═════ Given information

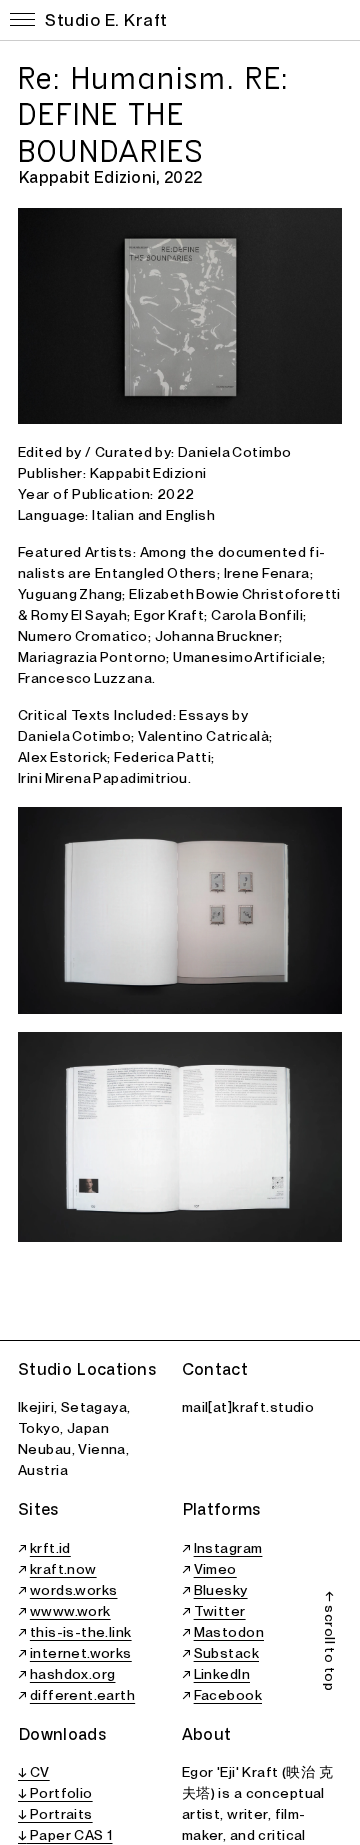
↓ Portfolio (55, 1793)
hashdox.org (73, 1674)
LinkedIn (222, 1674)
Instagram (228, 1548)
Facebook (228, 1695)
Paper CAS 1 (69, 1835)
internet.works (81, 1653)
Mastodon (229, 1632)
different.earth (82, 1695)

══════════

Please retype the data exactly. The pictures do not go in.

↓ Portfolio (55, 1793)
hashdox.org (73, 1674)
LinkedIn (222, 1674)
Instagram (228, 1548)
Facebook (228, 1695)
Paper CAS 1 (69, 1835)
internet.works (81, 1653)
Mastodon (229, 1632)
different.earth (82, 1695)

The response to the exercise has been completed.